Economic growth in Q1 was revised down to 1.3%, despite strong personal consumption. The Atlanta Fed's GDPNow estimate for Q2-2024 fluctuated between 1.8% and 4%, settling at 3.1%, surpassing the Blue Chip consensus of around 2.0%. The Fed's June SEP predicts GDP growth of 2.1% for 2024, 2.0% for 2025 and 2026, and 1.8% for the long term, unchanged from March.
Inflation data for May showed a 12-month rate of 3.3% for headline CPI and 3.4% for core CPI, both lower than expected. Core PCE inflation was at 2.75% through April. The June SEP revised core PCE inflation projections to 2.8% for 2024 (up 0.2% from March), 2.3% for 2025 (up 0.1%), and 2.0% for 2026 (unchanged). Inflation is improving slowly, which supports the Fed's cautious approach to easing. Factors affecting future inflation include global fiscal stimulus, geopolitical shifts, labor market conditions, and productivity gains from AI.
The labor market remains strong, with robust nonfarm payrolls, wage growth, and low jobless claims. The unemployment rate in May increased to 4.0%, partly due to higher labor force participation influenced by immigration. The June SEP shows unemployment rate expectations of 4.0% for 2024 (unchanged from March), 4.2% for 2025 (up 0.1%), and 4.1% for 2026 (up 0.1%).
Global monetary policies have diverged, with the European Central Bank and central banks in Canada, Sweden, and Switzerland beginning rate cuts due to weaker economic growth compared to the U.S. Despite cooling economic growth in the U.S., recession does not seem imminent. Inflation remains the primary concern, with elevated core services and wage growth.

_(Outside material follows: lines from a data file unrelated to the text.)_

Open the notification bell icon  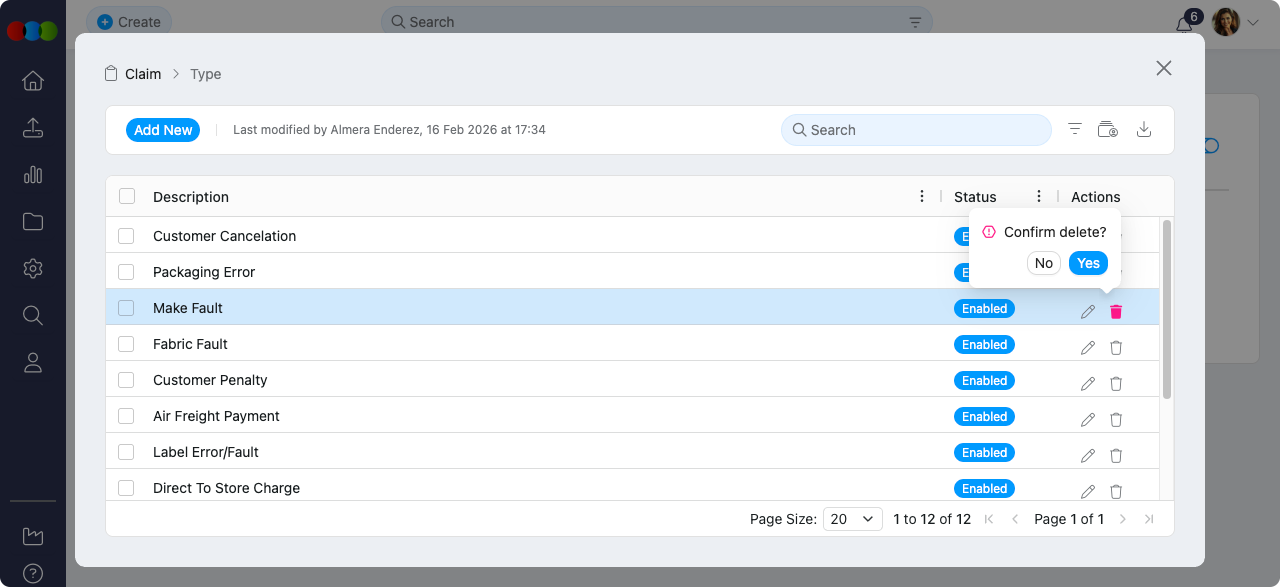click(1184, 25)
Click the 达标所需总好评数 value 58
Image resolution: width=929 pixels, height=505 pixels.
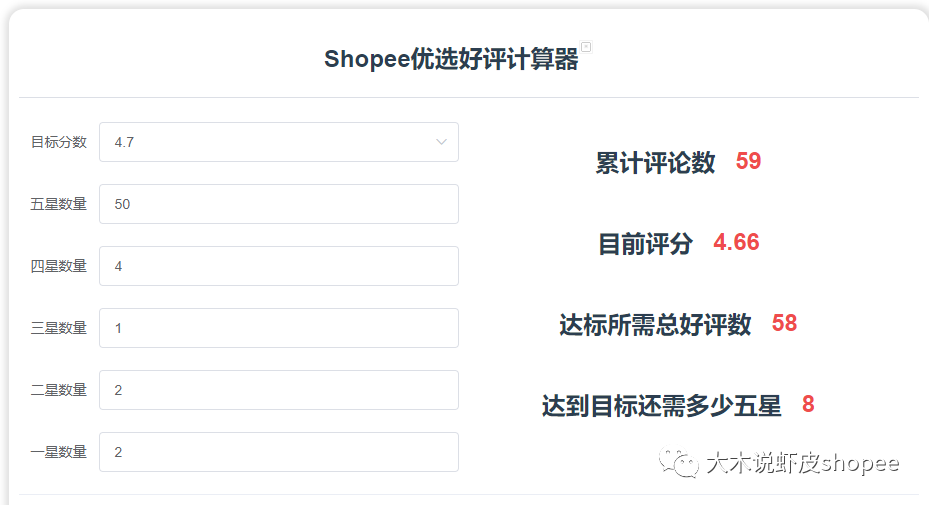point(784,324)
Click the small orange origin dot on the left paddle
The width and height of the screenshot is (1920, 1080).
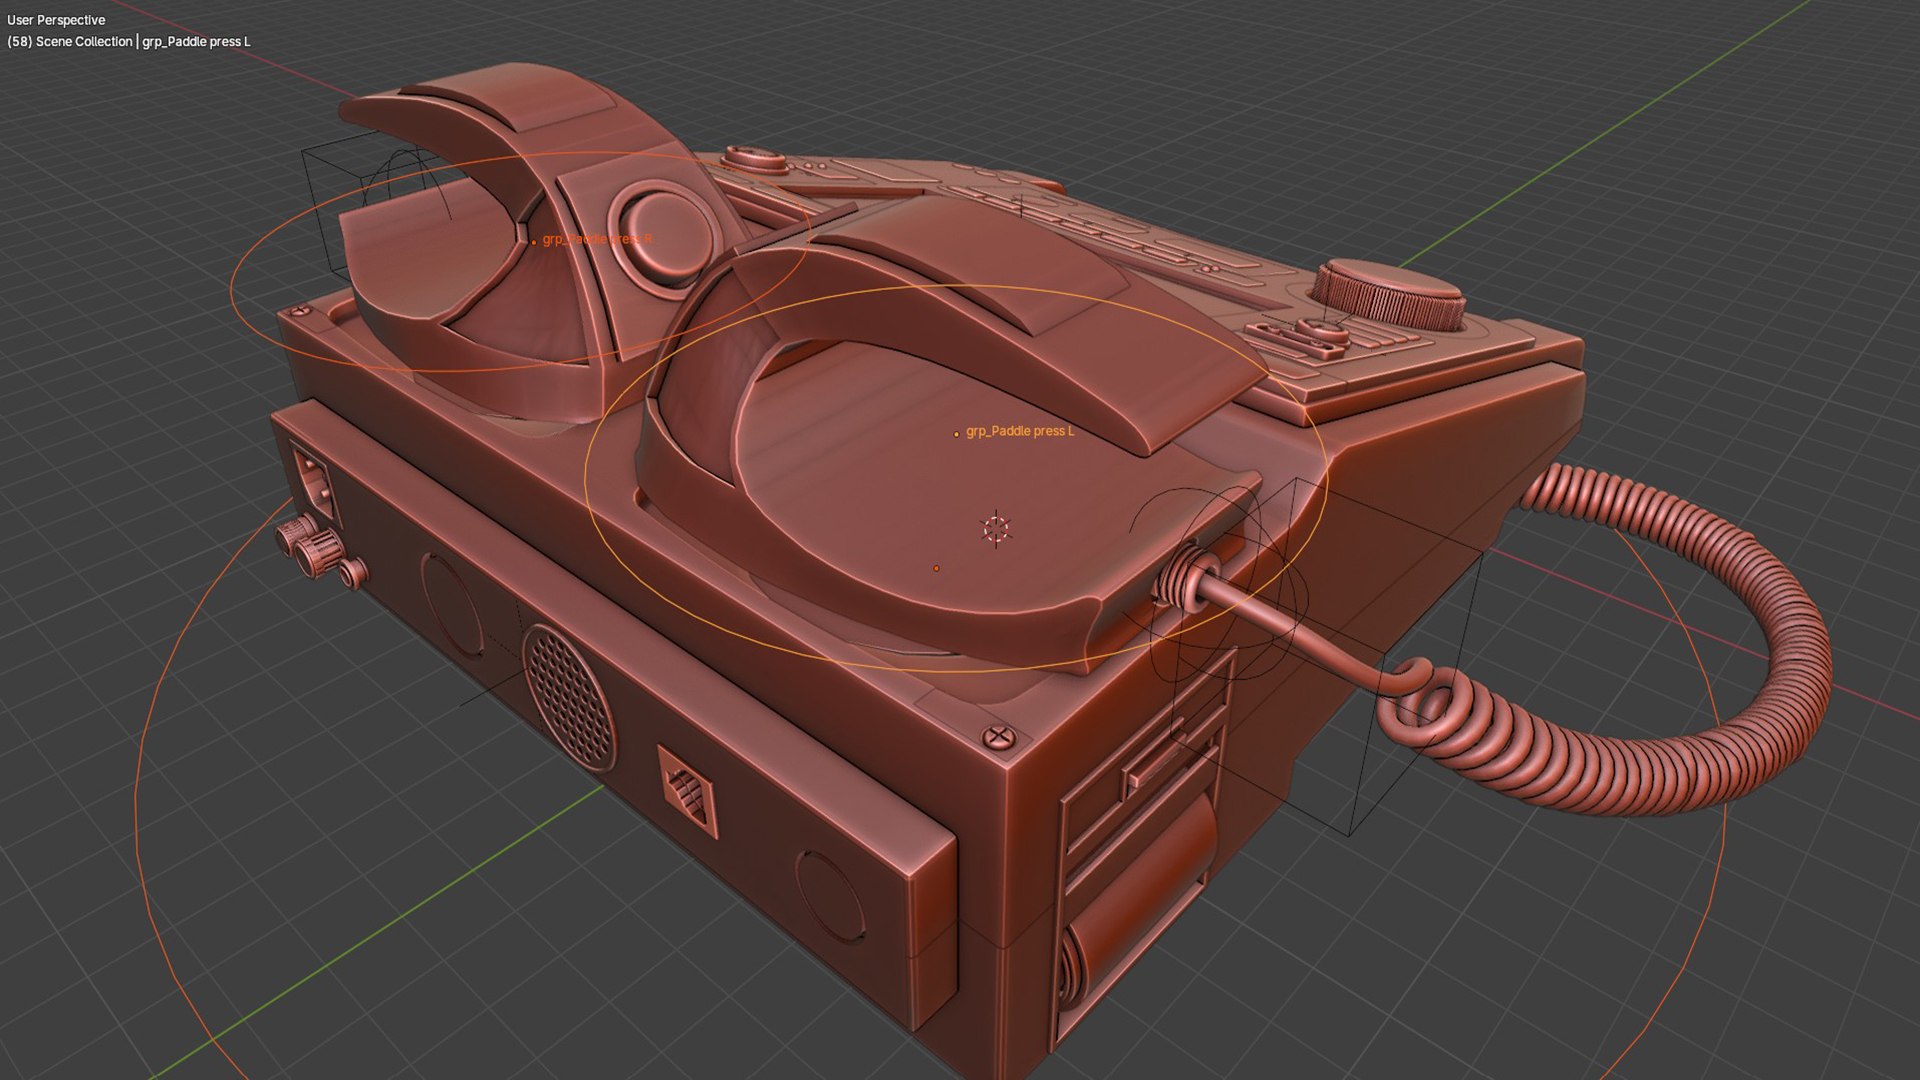(x=936, y=568)
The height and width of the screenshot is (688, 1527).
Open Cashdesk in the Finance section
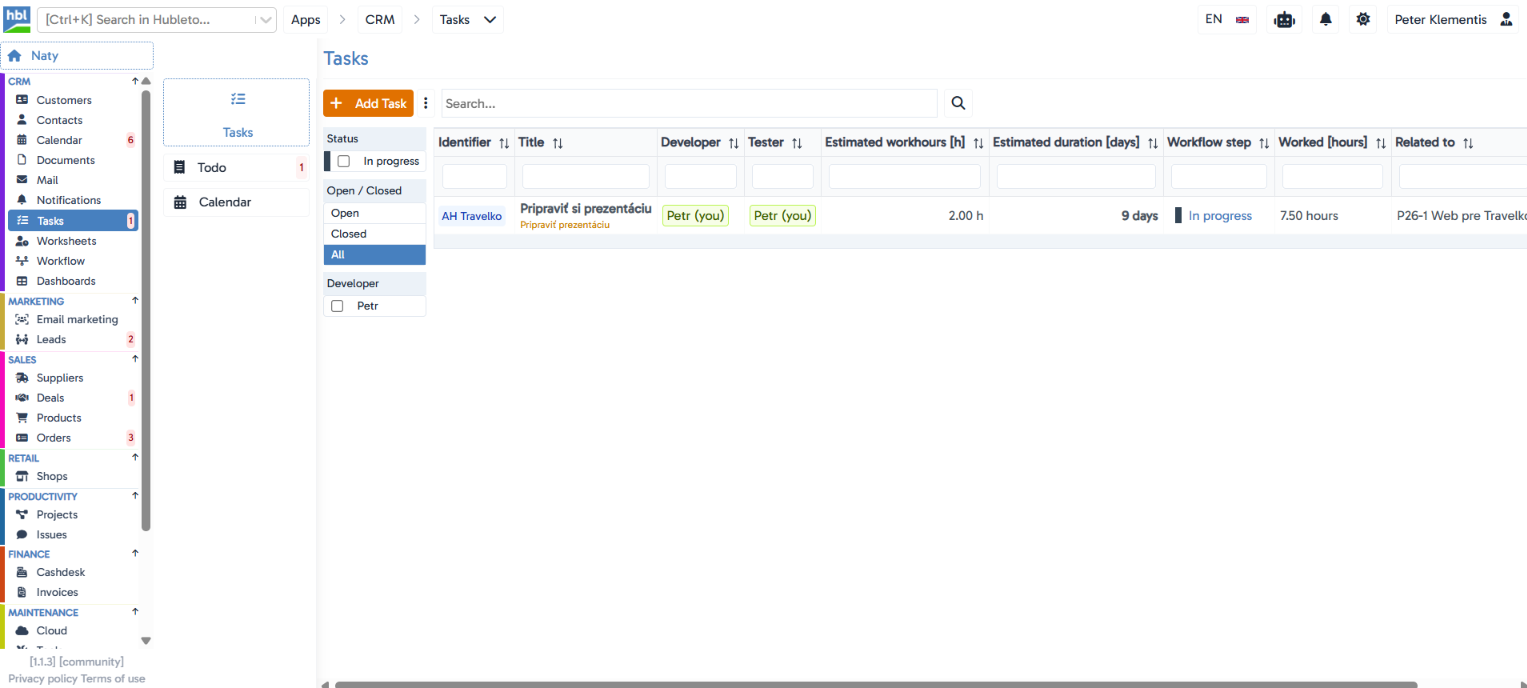(61, 572)
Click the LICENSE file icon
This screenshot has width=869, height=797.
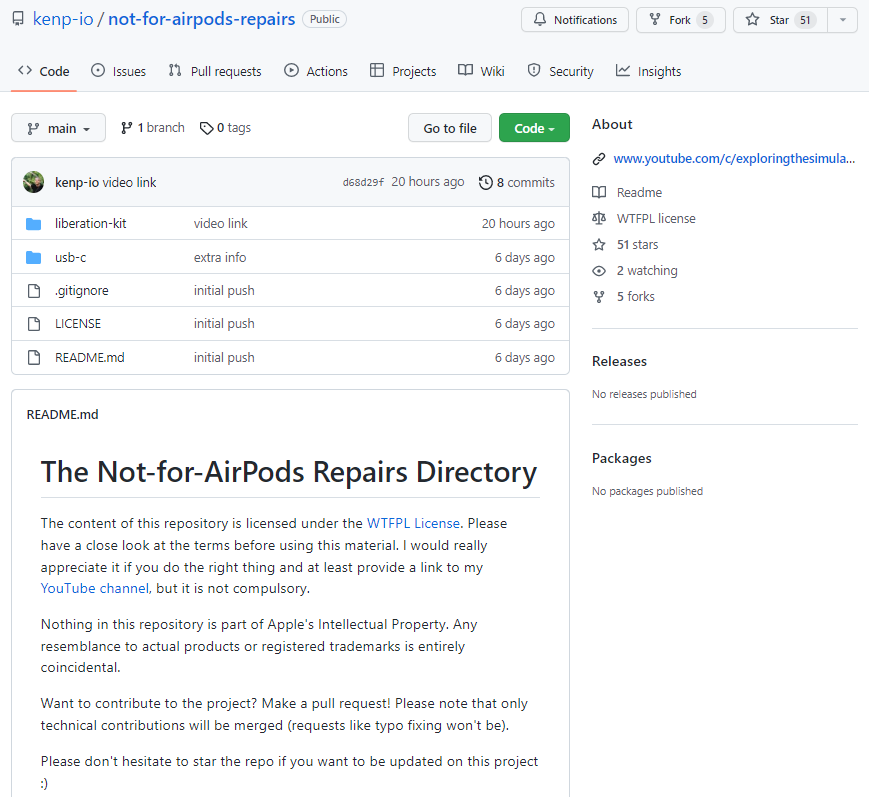[x=34, y=324]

Expectations for multiple rate cuts in 2024 have diminished, but there is potential for the Fed to start easing by year-end. Financial conditions are mixed, with tighter policy rates and a strong dollar balanced by higher stock prices and tighter credit spreads. Historically, stable or lowering interest rates have benefited stocks, bonds, and real estate, provided recession does not intervene. Current conditions suggest a cautious optimism, with no significant financial excesses or leverage that typically precede deeper downturns.